La réponse que Jésus donne à ses disciples à propos de la prière ne vise pas seulement le « comment prier » mais le « pourquoi prier ». Jésus invite d’abord les siens à ne pas prier à la manière des païens qui accumulent, à répétition, des prières. Et pour justifier cette consigne, il ajoute : « Votre Père sait de quoi vous avez besoin, avant même que vous l’ayez demandé ». Cette consigne est toutefois déroutante pour nous. Car si Dieu connaît à l’avance nos besoins et nos aspirations, pourquoi alors le prier ? Ne perdons-nous pas notre temps à le faire? Et Dieu, pourquoi ne s’empresse-t-il pas de répondre rapidement à nos appels, à nos prières lorsque nous nous tournons vers lui ? Notre expérience de croyants et croyantes nous montrent bien que la plupart de nos demandes ne reçoivent pas les réponses positives souhaitées. De là nos déceptions dans notre expérience de la prière. Et pourtant, malgré la consigne que Jésus a donnée, nous continuons habituellement de nous tourner vers Dieu. Nous le faisons d’autant plus souvent que les situations dans lesquelles nous sommes plongés sont porteuses de souffrances physiques, psychiques et spirituelles. Le sentiment d’écrasement nous habite alors. Pleinement conscients de notre faiblesse, nous nous tournons vers Dieu avec confiance même si nous ne sommes pas du tout assurés que nos prières seront exaucées.

Remarquons ici que Jésus, après avoir dit que le Père connaissait nos besoins, s’est empressé de proposer à ses disciples la prière du « Notre Père ». Cela peut surprendre, car Jésus, en ce faisant, ne semble pas avoir agi de manière cohérente, logique. Pour comprendre son invitation à la prière, il peut être éclairant ici de revenir à sa propre prière alors qu’il se trouvait à Gethsémani, tout juste avant que Judas le trahisse et le livre aux autorités religieuses : « Père, si tu veux, écarte de moi cette coupe ! Pourtant, que ce ne soit pas ma volonté, mais la tienne qui se fasse ! » (Lc 22, 42). Nous le savons, la prière de Jésus n’a pas été exaucée. Il a dû emprunter le chemin de la croix qui l’a mené à une mort violente et dégradante. Sur la croix, il s’est d’ailleurs écrié : « Mon Dieu, mon Dieu, pourquoi m’as-tu abandonné ? » (Mt 27, 46) Ses paroles nous révèlent bien le désarroi profond qu’il a alors connu dans sa relation au Père. Que de chrétiens et chrétiennes, dans l’histoire de l’Église, sont passées par de telles expériences extrêmes. Non pas parce qu’ils l’avaient cherché, mais parce que les adversaires de la foi au Christ ont voulu se débarrasser d’eux en tant que témoins jugés indésirables.
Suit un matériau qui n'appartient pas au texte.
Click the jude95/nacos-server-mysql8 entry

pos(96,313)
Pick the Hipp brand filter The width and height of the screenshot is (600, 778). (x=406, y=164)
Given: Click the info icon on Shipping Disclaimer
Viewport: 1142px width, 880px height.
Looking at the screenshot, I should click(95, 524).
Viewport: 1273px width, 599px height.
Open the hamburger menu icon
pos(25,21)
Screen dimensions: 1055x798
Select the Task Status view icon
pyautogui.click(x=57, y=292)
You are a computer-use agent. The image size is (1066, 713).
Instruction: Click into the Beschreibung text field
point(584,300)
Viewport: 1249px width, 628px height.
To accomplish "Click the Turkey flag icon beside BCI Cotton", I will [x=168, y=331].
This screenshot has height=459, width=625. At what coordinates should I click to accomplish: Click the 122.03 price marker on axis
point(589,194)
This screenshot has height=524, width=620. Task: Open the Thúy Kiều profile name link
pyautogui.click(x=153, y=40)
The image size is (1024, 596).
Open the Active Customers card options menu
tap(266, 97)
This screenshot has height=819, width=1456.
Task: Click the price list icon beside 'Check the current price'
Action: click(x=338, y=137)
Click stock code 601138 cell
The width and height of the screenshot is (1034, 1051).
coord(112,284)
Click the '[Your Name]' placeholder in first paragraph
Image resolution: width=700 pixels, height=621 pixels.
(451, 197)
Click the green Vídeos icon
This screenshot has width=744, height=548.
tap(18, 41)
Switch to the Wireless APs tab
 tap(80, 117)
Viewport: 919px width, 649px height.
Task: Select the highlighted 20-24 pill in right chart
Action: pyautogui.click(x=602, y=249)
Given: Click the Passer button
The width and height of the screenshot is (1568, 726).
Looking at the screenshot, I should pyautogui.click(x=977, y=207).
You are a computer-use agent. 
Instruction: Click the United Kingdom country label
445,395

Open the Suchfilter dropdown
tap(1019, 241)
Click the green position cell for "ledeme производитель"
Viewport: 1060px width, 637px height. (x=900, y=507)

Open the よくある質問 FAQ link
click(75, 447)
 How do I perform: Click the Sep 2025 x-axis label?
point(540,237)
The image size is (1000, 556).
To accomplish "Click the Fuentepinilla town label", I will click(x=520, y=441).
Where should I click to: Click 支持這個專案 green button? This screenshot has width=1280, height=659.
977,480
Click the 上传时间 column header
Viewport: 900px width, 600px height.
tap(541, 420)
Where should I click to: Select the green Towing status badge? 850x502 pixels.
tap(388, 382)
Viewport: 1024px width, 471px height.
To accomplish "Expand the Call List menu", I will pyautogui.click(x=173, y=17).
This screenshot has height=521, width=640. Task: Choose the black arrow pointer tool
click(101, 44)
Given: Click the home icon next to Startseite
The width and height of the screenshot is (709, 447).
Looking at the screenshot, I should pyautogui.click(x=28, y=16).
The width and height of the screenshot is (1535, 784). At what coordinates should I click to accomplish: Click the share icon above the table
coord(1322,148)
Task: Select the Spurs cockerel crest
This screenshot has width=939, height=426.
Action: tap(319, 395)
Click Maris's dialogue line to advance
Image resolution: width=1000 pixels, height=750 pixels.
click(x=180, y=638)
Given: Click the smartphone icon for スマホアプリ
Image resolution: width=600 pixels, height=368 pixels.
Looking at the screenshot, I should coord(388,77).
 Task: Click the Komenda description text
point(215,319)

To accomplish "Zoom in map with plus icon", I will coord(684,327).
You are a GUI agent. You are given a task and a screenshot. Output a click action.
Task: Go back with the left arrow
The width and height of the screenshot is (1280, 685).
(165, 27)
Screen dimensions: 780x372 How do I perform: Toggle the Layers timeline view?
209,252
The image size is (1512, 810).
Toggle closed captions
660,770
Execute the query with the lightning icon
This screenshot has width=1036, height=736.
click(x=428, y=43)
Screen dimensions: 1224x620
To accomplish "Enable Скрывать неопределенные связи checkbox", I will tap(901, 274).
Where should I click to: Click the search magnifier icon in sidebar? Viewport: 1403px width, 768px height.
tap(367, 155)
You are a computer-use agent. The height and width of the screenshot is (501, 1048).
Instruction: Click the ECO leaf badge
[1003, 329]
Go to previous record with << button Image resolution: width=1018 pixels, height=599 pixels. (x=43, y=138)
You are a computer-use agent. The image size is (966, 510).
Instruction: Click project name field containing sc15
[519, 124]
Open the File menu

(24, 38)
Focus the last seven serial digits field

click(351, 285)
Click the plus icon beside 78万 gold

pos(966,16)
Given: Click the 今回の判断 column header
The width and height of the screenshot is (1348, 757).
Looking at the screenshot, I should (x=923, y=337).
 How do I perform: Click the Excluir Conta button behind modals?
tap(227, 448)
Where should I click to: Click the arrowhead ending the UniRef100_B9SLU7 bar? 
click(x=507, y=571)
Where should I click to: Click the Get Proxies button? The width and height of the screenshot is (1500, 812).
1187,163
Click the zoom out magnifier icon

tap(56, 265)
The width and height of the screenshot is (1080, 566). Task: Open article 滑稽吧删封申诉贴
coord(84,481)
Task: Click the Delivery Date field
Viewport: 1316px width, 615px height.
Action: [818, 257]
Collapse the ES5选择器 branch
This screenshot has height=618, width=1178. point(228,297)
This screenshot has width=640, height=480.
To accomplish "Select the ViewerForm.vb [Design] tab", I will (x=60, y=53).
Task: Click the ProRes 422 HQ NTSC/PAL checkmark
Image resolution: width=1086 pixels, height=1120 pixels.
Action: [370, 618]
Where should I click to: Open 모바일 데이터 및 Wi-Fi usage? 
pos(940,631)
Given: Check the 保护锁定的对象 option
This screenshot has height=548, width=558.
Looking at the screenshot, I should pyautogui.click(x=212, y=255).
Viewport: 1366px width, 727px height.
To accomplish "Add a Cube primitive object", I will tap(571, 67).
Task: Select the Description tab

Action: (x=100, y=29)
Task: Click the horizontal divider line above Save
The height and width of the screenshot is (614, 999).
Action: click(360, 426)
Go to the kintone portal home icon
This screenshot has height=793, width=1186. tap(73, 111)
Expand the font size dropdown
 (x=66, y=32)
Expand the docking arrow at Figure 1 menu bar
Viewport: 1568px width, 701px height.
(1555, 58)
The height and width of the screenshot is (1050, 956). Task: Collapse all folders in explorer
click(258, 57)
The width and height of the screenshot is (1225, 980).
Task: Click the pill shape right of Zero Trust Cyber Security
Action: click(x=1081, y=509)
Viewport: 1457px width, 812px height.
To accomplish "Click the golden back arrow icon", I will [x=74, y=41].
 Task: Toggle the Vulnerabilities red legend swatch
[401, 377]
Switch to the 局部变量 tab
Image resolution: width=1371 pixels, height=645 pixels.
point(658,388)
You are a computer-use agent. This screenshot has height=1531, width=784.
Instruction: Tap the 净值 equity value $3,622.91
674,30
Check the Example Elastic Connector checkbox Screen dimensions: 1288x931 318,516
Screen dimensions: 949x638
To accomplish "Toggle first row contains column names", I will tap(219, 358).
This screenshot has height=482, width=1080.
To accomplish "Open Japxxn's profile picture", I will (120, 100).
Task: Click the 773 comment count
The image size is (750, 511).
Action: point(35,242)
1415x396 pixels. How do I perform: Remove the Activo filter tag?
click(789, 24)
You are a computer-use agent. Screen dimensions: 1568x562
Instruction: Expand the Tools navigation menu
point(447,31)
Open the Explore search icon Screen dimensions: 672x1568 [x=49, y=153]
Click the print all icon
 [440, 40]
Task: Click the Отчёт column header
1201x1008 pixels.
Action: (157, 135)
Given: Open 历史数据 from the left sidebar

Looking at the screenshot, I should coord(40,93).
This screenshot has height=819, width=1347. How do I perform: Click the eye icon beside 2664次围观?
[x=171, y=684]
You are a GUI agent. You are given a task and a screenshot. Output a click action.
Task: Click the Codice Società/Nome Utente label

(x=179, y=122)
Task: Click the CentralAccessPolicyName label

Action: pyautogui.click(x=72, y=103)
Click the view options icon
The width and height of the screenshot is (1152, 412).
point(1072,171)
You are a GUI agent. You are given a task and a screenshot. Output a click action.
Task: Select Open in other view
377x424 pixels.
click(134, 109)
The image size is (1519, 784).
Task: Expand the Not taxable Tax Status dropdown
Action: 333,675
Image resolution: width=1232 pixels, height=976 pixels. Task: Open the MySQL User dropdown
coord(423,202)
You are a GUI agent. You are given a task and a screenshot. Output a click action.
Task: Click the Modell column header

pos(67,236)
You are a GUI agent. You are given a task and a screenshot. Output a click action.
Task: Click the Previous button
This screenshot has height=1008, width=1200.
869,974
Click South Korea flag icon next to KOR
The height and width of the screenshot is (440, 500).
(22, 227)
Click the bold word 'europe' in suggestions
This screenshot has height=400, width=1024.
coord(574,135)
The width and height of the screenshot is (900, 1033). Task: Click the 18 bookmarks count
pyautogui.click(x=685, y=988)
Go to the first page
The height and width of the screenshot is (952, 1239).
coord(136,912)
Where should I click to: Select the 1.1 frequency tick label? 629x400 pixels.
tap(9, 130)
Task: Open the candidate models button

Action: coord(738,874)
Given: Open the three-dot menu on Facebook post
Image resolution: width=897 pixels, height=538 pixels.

Aujourd’hui, nous sommes invités à continuer de prier, mais pas d’abord dans l’espoir de voir nos besoins personnels être comblés, mais plutôt dans l’espérance que le Règne de Dieu prenne davantage racine dans le terreau de notre histoire humaine. En nous attachant au Christ Jésus, en l’imitant dans sa prière, nous saurons dire à Dieu: que ta volonté soit faite et non pas la nôtre. Ainsi serons-nous des collaborateurs et collaboratrices fidèles et efficaces dans l’avènement du Règne de Dieu. Le chemin à parcourir ne sera pas toujours consolant. Il sera même dépouillant à certains moments. Mais c’est ainsi qu’à la suite de Jésus nous marcherons vers la lumière éblouissante de la résurrection. Nos prières seront alors exaucées d’une manière bien plus impressionnante que celle que nous aurions pu imaginer.

Fr. Jean-Louis Larochelle, O.P.

 

PRIÈRE

Regarde ta famille, Seigneur ;
et fais que notre esprit,
affiné par la discipline imposée à notre corps,
resplendisse à tes yeux du désir de te trouver.
Par Jésus Christ, ton Fils, notre Seigneur,
lui qui vit et règne avec toi
dans l’unité du Saint-Esprit,
Dieu, pour les siècles des siècles.

∞ Amen.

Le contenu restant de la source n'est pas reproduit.